– Все знают, что это выдумка, – возражает ей Джик. – Мы называем его призраком, потому что такой нам дали приказ, но на самом деле он жив, и жизнь его – сплошная пытка.
Джик снова поворачивается ко мне.
– Ты можешь помогать капитану, а можешь помочь нам. У нее никогда не было такой силы, какой обладаешь ты.
Ведда хватает ее за крыло и шипит ей в ухо.
– Хватит! Оставь ее в покое. Уходи
Джик разворачивается на месте и уходит.
Убедившись, что Джик нас не слышит, Ведда обращается ко мне.
– Не делай этого, птенчик мой, – говорит она. – Чего бы ты ни замышляла. Для тебя это добром не кончится, да и для птицы тоже. Канур капитана не в своем уме.
– Но он хотя бы жив, – говорю я. К этому времени я уже одета, собрана и готова выйти на холод. Не знаю, что на меня нашло, но мне сейчас не хочется обдумывать мотивы своих действий.
Я гордо прохожу мимо Ведды, а она хватает меня за волосы.
– Тебе меня не остановить, я…
Тут я понимаю, что она не собирается мне препятствовать: она заплетает мои волосы на новый манер.
– Что ты такое делаешь? – спрашиваю я. – Эта прическа не похожа на капитанский узел.
– Это твой собственный узел, – говорит она.
В зеркале я вижу тугие косички, закрученные наподобие раковин наутилуса и уложенные вокруг головы.
– Он твой и больше ничей, – мягко говорит она. – Так же, как твои мысли и твои решения.
Я смотрю на наше отражение в зеркале. От меня не ускользает смысл ее слов. Я принимаюсь благодарить ее, но она обрывает меня на полуслове.
– Если спросят, ты сама выбрала этот путь, птенчик мой. Я стюард, а не революционер.
И вот я отправляюсь на охоту за призраком.
Я тихонько спускаюсь в камбуз, чтобы украсть кусок хлеба и ломтик солонины из той самой свиньи, которую когда-то у меня на глазах доставили на борт.
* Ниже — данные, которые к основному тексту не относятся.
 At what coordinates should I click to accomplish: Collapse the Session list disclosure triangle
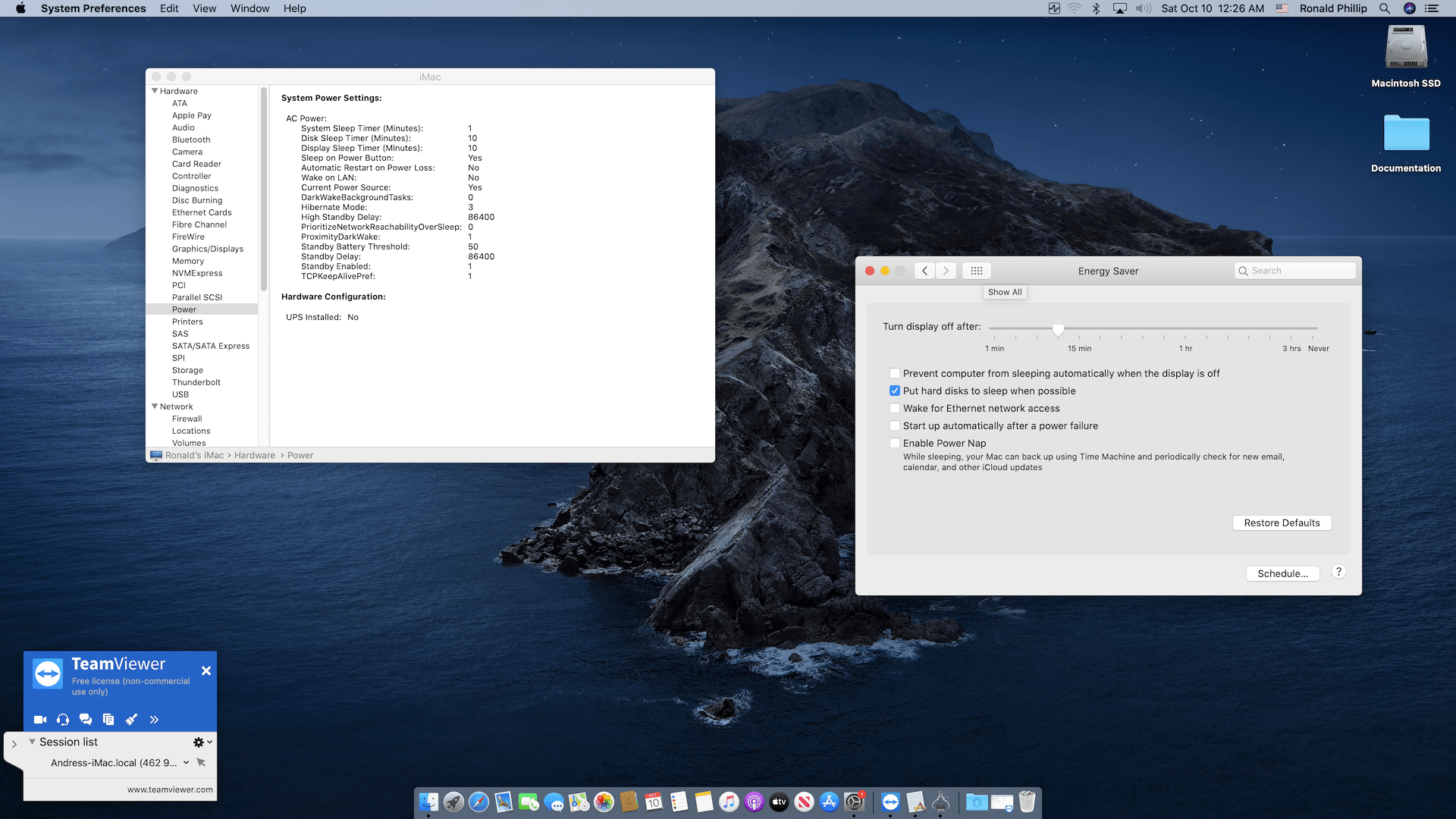[32, 742]
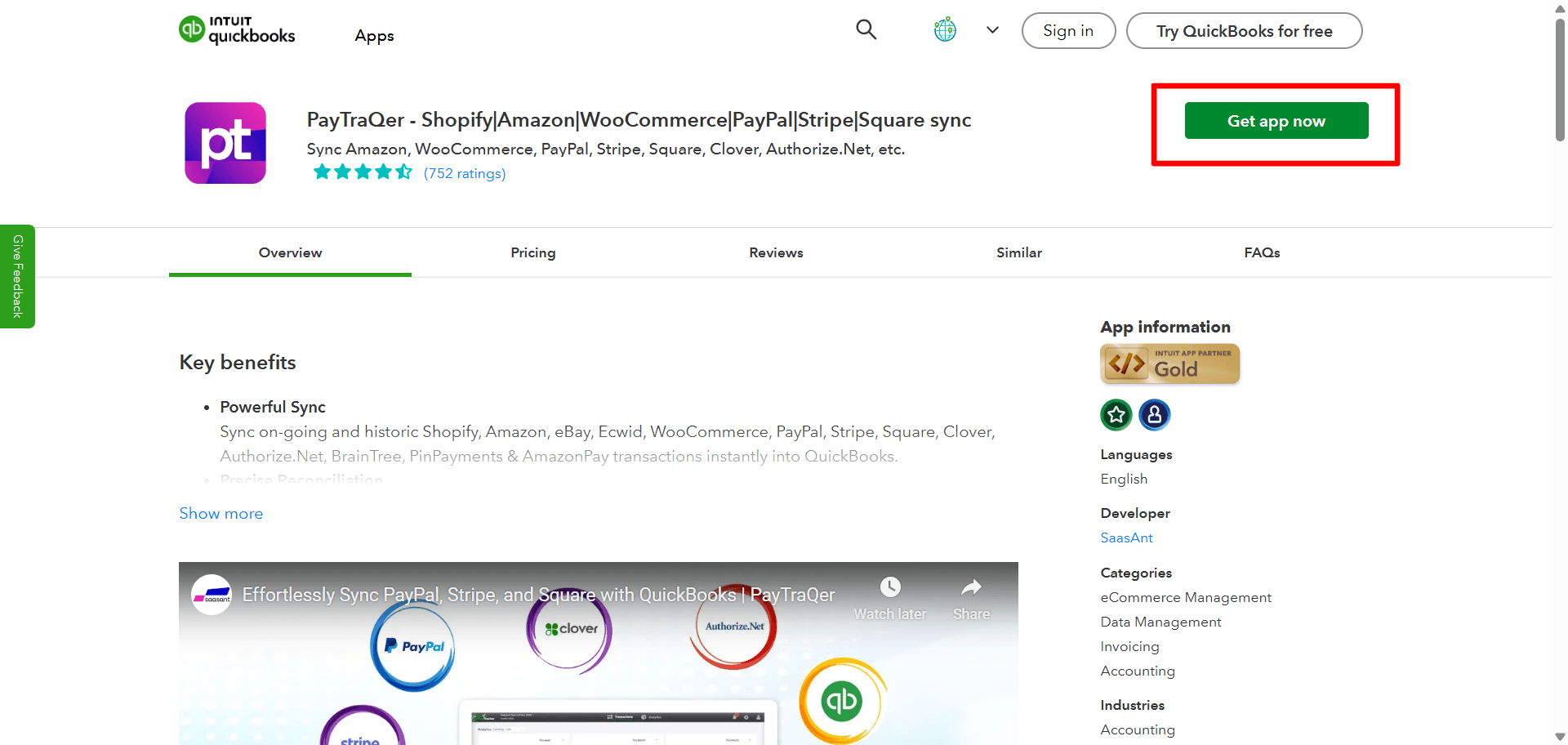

Я прислушиваюсь к звукам с верхней палубы, пытаясь понять, где находится Милект. От живущих в клетке кануров только и слышны, что жалобы и упреки. Некоторые из них вылупились совсем недавно. Они еще не умеют петь в паре и не установили связь со своими магонцами. Милект и Свилкен их тренируют, а птенцы сопротивляются. Они рвутся на волю. Когда умирает магонец, умирает и привязанный к нему канур. Только не своей смертью, а от чужих рук. Его убивают, потому что он уже не сможет установить связь ни с кем другим. Кануры соединяются с магонцами на всю жизнь.
Какой жестокий обычай! Это все равно что сжигать жену вместе с ее умершим мужем.
Она вообще когда-нибудь спит?
Из каюты Заль доносятся тихие звуки. Зная, что она наверху, я не раздумывая направляюсь туда. Никто, кроме меня, не осмелится зайти к ней без разрешения.
Я толкаю дверь. Внутри стоит большая кровать с красно-золотым покрывалом и старинный, потертый деревянный стол, заваленный свернутыми свитками пергамента. Но я здесь не для того, чтобы изучать карты.
В углу стоит ширма, а за ней – клетка, накрытая темной тканью. Внутри этой клетки движется, крутится, расправляет крылья Кару.
Я ни разу в жизни не была в этой каюте.
И теперь я понимаю почему.
Этот канур – контрабанда. Он давно должен был умереть.
Я заглядываю в его темные, блестящие глаза. Кару – сокол.
Спина у него черная, блестящая, в золотую крапинку, грудь кремового цвета с темными пятнышками, а внутренняя сторона крыльев ярко-красная. Он очень крупный, размером с мою руку от плеча до запястья.
Это его я искала с того самого дня, как очнулась на борту «Амины Пеннарум».
Я засовываю руку в клетку, и Кару пододвигается к ней. Мне хочется отпрянуть, потому что от него так и веет тоской и отчаянием, но я стою неподвижно. Бедная, несчастная птица! Он съедает у меня с руки хлеб и отрывает кусок солонины.
Он поворачивает ко мне свою гладкую, блестящую голову и, уставившись на мою грудную клетку, издает тихий агрессивный звук. Но Милекта там нет. Сидя на жердочке, сокол качается из стороны в сторону, посматривая на меня своими дикими, беспокойными глазами.
Я оглядываю каюту. Ключ от клетки висит на стене, в поле зрения Кару (какая это, должно быть, для него пытка!). Я открываю клетку и протягиваю вперед голую руку.
Он залезает на нее, вонзая когти мне в кожу. Они не протыкают плоть, а как бы погружаются в нее, пока не встанут на место. Под его тяжестью моя рука немного опускается.